In the next few months, Berry recorded some 15 sides, 5 of which destined for A-sides ('Nadine', 'You never can tell', 'Promised land', 'No particular place to go', 'Little Marie'). Great stuff that got collected in album form on november 1964's From St Louis To Liverpool LP, but first Chuck Berry and Bo Diddley met up for a one-night-only studio jam session, released on that year's Two Great Guitars LP.
The heart of the record are two long (10 min +) jams they recorded together, helpfully titled 'Chuck's beat' and 'Bo's beat'. I won't make a great case for the record, but it's worth a listen if you think the Rolling Stones and Love were headed for unknown territory with those long side B tracks 'Goin' home' and 'Revelations'. Like hell they were, they just got a copy of this album. It sounds remarkably similar. Chuck and Bo just filled both sides of their record with it.
'Chuck's beat' 's got some jetplane guitar sound around the 5-minute mark (by Bo, I'm pretty sure - Chuck never seemed all that into noise guitar). Otherwise, more of an interesting idea than a good record.
St Louis To Liverpool - the great comeback album. It's usually singled out as (one of) his best album(s). Still, I think they botched it.
That may be a little strong, it's hard to criticize a record that has 'You never can tell', 'Promised land' and 'No particular place to go' of course. But... it's a compromised record.
On The Complete Recordings-set you get the first 14 sides recorded after his release, in sequence. It's an amazing collection - those 4 singles I've mentioned several times already, a rocking 'Sweet little 16' update called 'The little girl from Central', blues in 'The things I used to do' and the unreleased 'I'm in the danger zone', but also more pop blues 'Fraulein' and even a C&W ballad 'Lonely all the time (Crazy arms)', another rocking update for 'School days', 'Big Ben (blues)' and two carefree instrumentals 'Liverpool drive' and 'O Rangutang'.

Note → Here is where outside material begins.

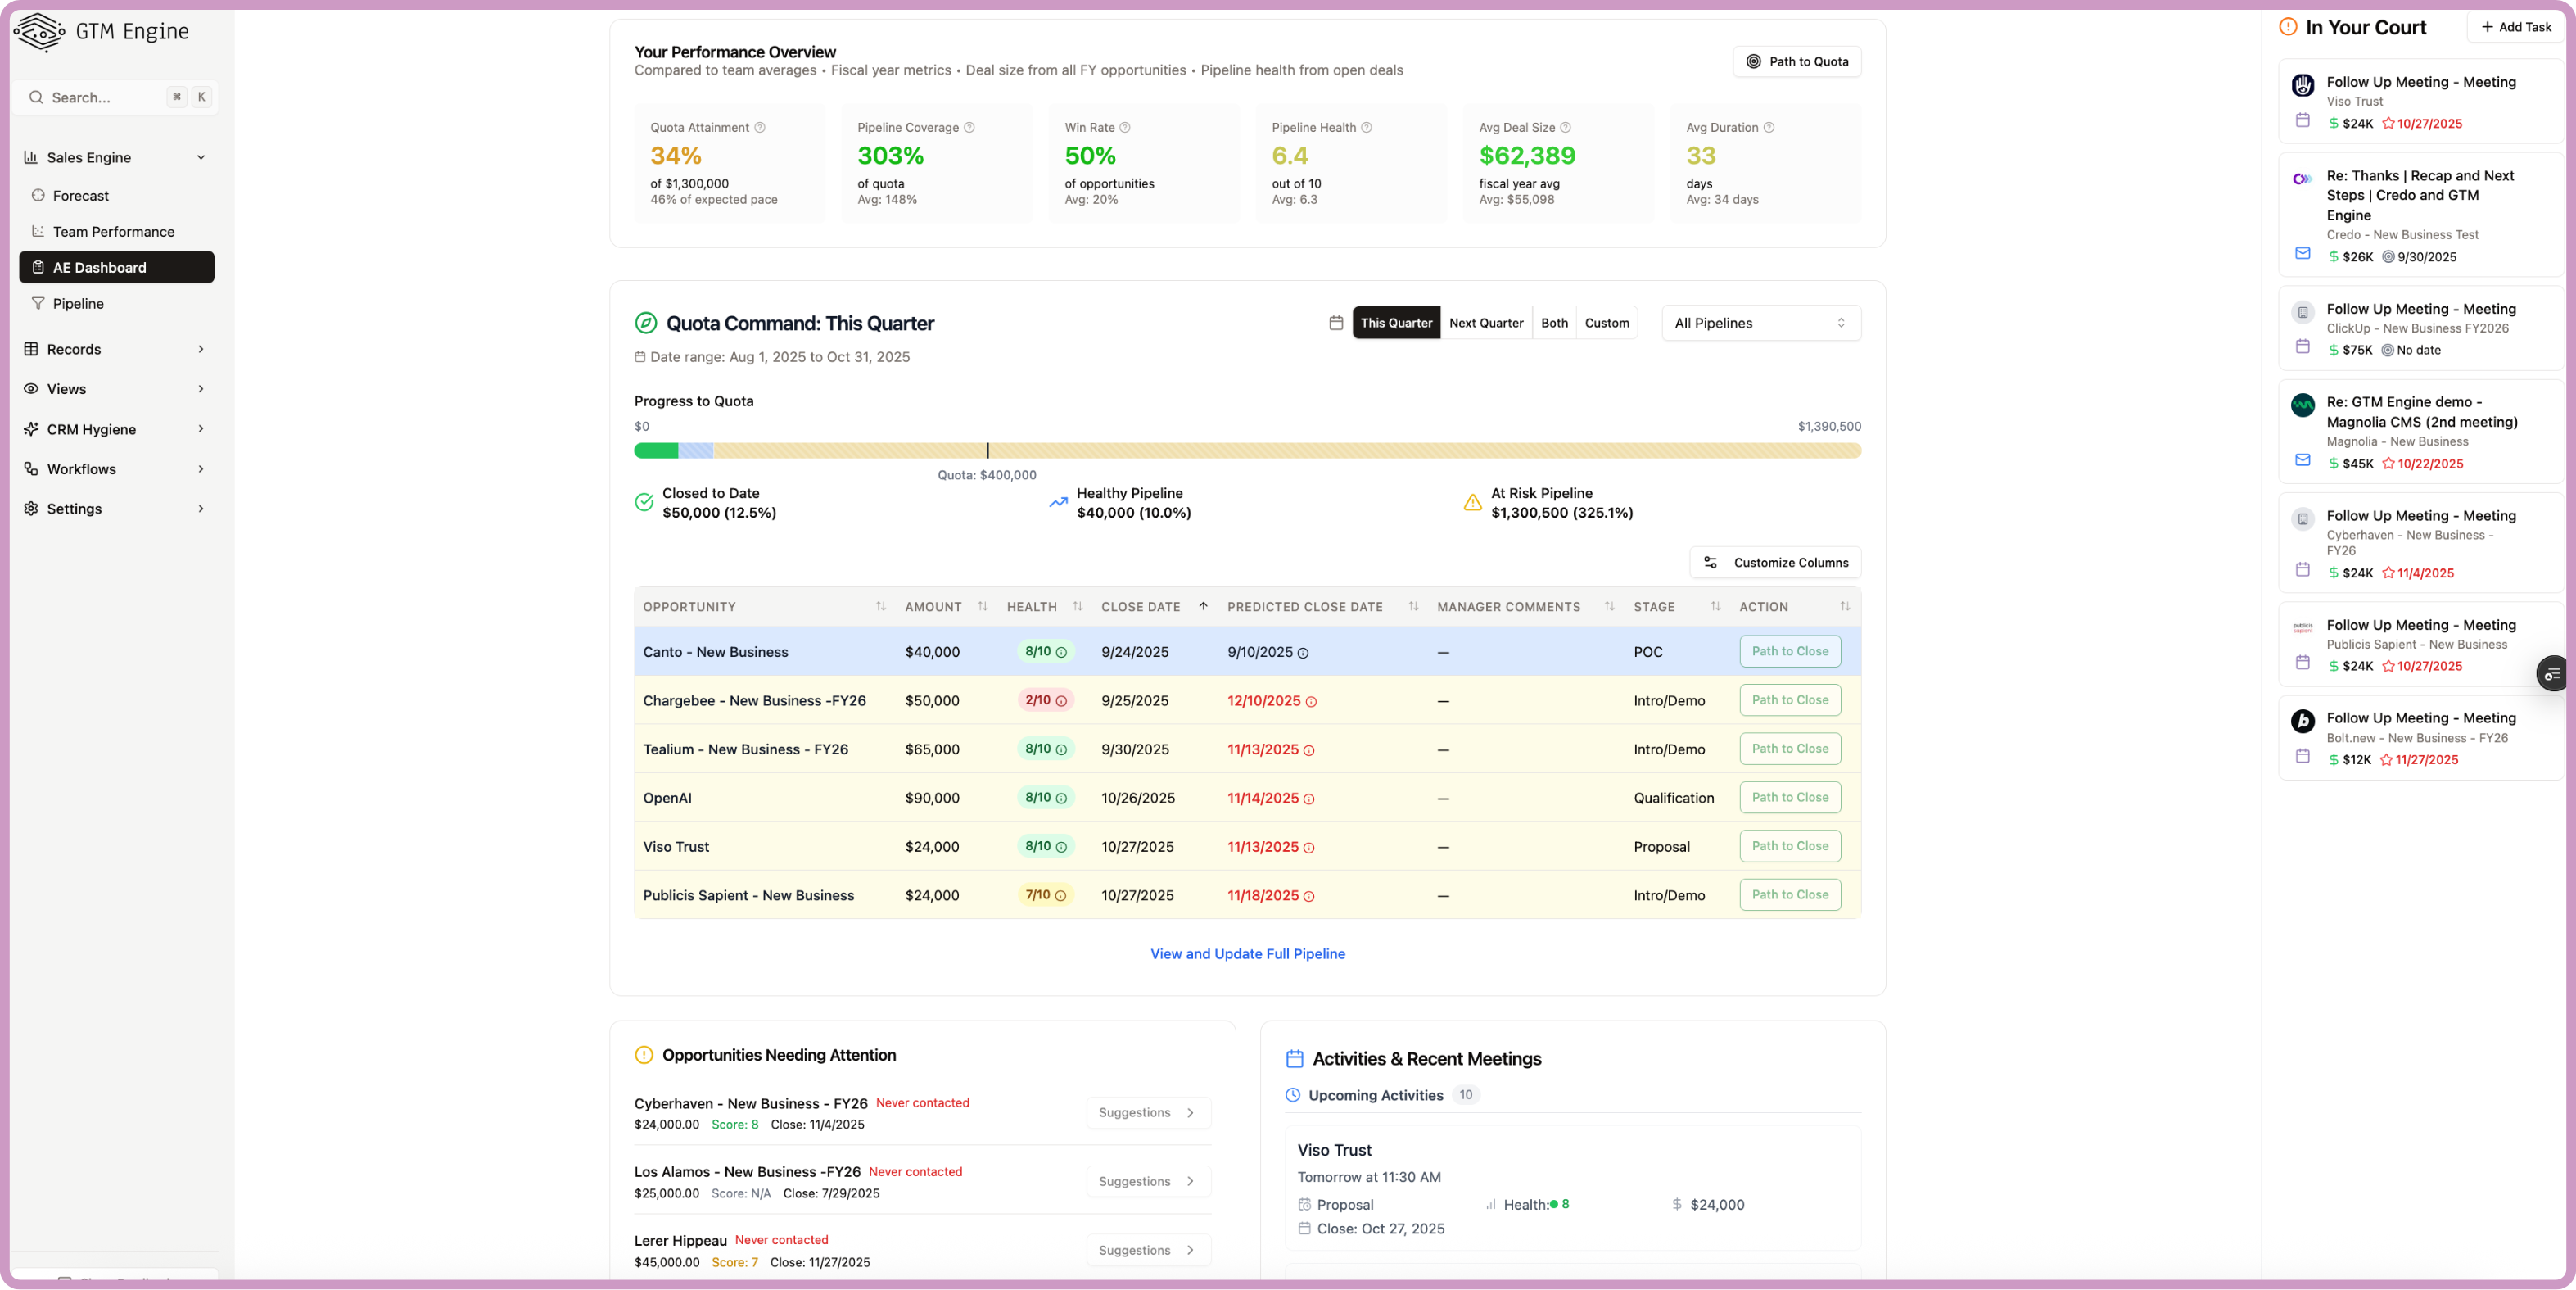Switch to the Next Quarter tab
This screenshot has height=1290, width=2576.
pos(1486,322)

Only half of these tracks were included on the album. Just the fact that 'Nadine' was overlooked alone! The 3 throwbacks (a 1960 b-side, a 50s instrumental 'Night beat' and a seasonal ballad) don't add much. Neither do the two sides of Berry's 5th comeback single - an ok 'Memphis Tennessee' update 'Little Marie' and a passable 'Johnny B Goode' update 'Go, Bobby Soxer'. An album of just those first 14 sides would've been heaven. Oh well, I'll just listen to the box set.